Being a teenager is hard enough. Hormones. Friendship fallouts. Breakups and makeups. And on top of that you are expected to learn how to drive, apply to college, and somehow decide what you want to do for the rest of your life.
Cue panic attack.
Looking back, I can see that my anxiety began long before I had a name for it. It simmered in childhood and intensified in adolescence. Now it is a full grown monster, but that is a story for another day.
Growing up, I never felt good enough.
Not good enough for friends. Not good enough for boyfriends. I felt like the black sheep of my family because I was introverted, moody, restless, paranoid, and sensitive to everything around me.
School was its own battlefield. Every report card said the same thing: “She is a smart girl, but she does not apply herself.” The most frustrating part was that I was trying. I was giving what felt like everything I had, and still landing at C and D averages.
My ADHD made it nearly impossible to focus during lessons. By the time homework or tests rolled around, my mind felt blank.
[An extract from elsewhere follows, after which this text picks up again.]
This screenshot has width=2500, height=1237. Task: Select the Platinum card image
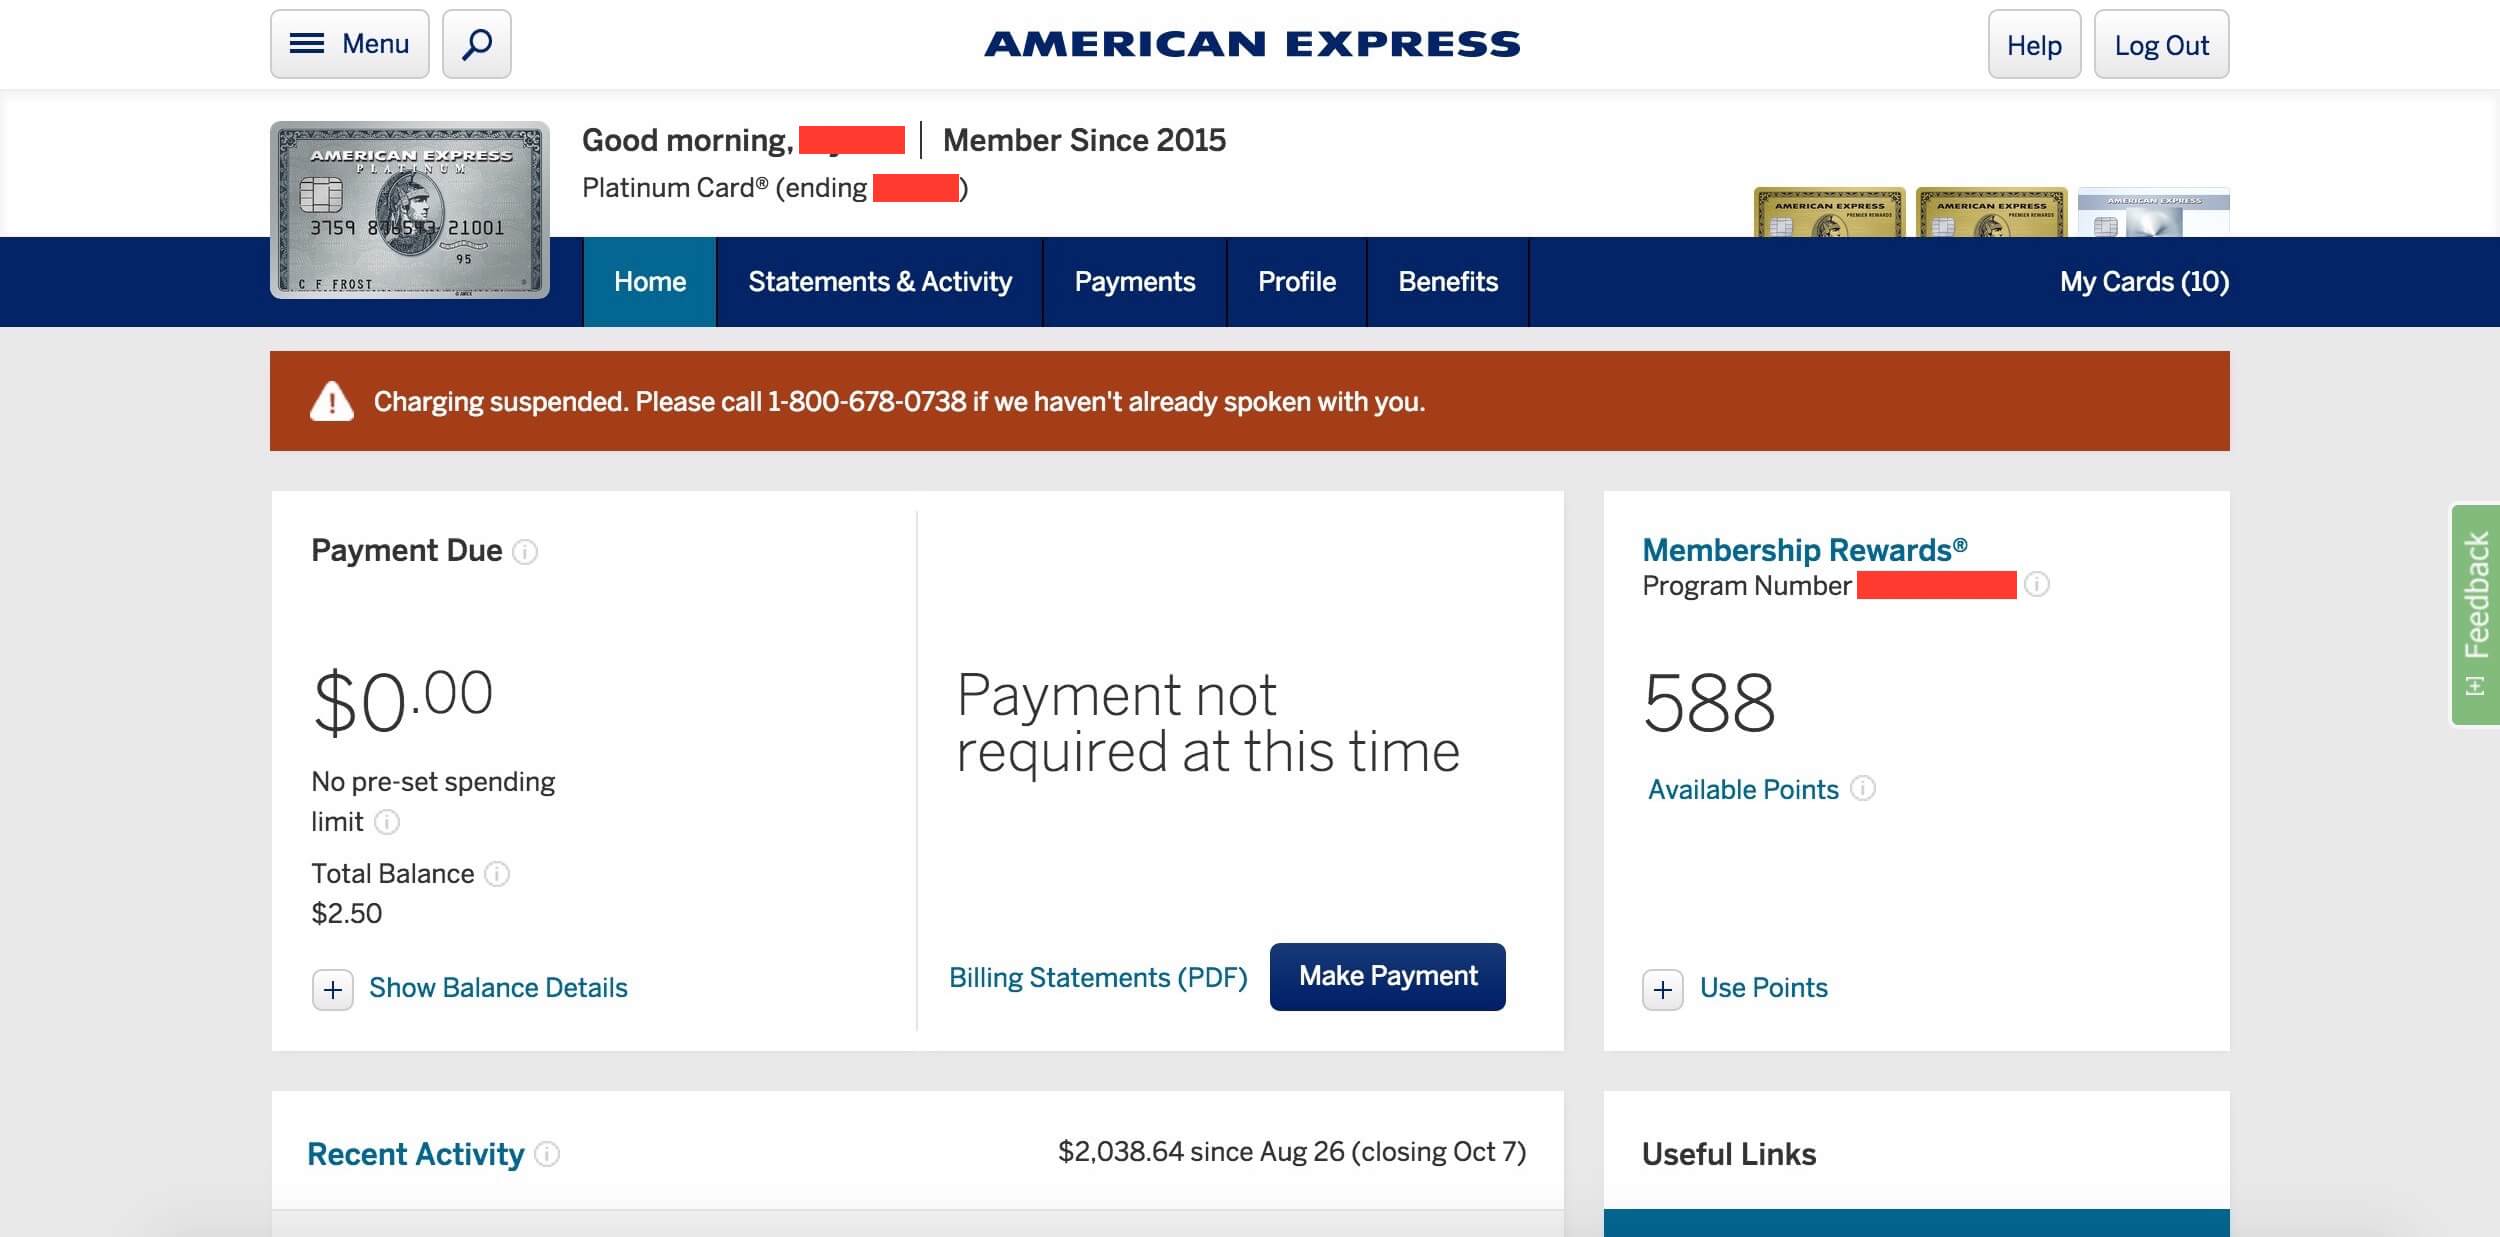410,210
I had not retained anything. I remember staring at the clock, quietly singing “This is the song that never ends…” tapping my pencil or clicking my pen, and circling C because when in doubt, the answer was always C on multiple choice quizzes.
My husband finds it hard to understand that I do not remember learning most things in school. He cannot quite grasp the sensory overload. The buzzing lights. The chatter. The constant pressure. The anxiety that drowned out the content.
My low self-esteem kept me in relationships longer than I should have stayed. I clung to friends and boyfriends for validation. My social anxiety kept me from learning to drive, going to prom, joining sports. I watched life from the sidelines more than I participated in it.
Adult me wants to go back and hug that teenage girl.
I want to tell her she is not lazy. She is not dramatic. She is not failing. Her brain is just wired differently. I want to tell her that needing help does not mean she is weak. That asking for support with school, with anxiety, with emotional regulation does not make her broken. It makes her human.
For so long, I believed I just was not enough. Not smart enough. Not confident enough. Not outgoing enough. I carried that belief into friendships, into relationships, into jobs, into classrooms where I tried my hardest and still fell short.
Sometimes I wonder how different things might have been if I had received the support I needed back then. Not because I blame my parents. They were doing the best they could with the information they had. Anxiety, OCD, and neurodivergence were not part of everyday conversation. There were no Instagram therapists. No TikTok diagnoses. No language that made sense of what was happening inside my head. We were navigating a brand-new digital world. And I was navigating a brain I did not yet understand.
If I could rewrite anything, it would not be my story. It would simply be giving that teenage girl the reassurance she deserved sooner…. You are enough. Just as you are.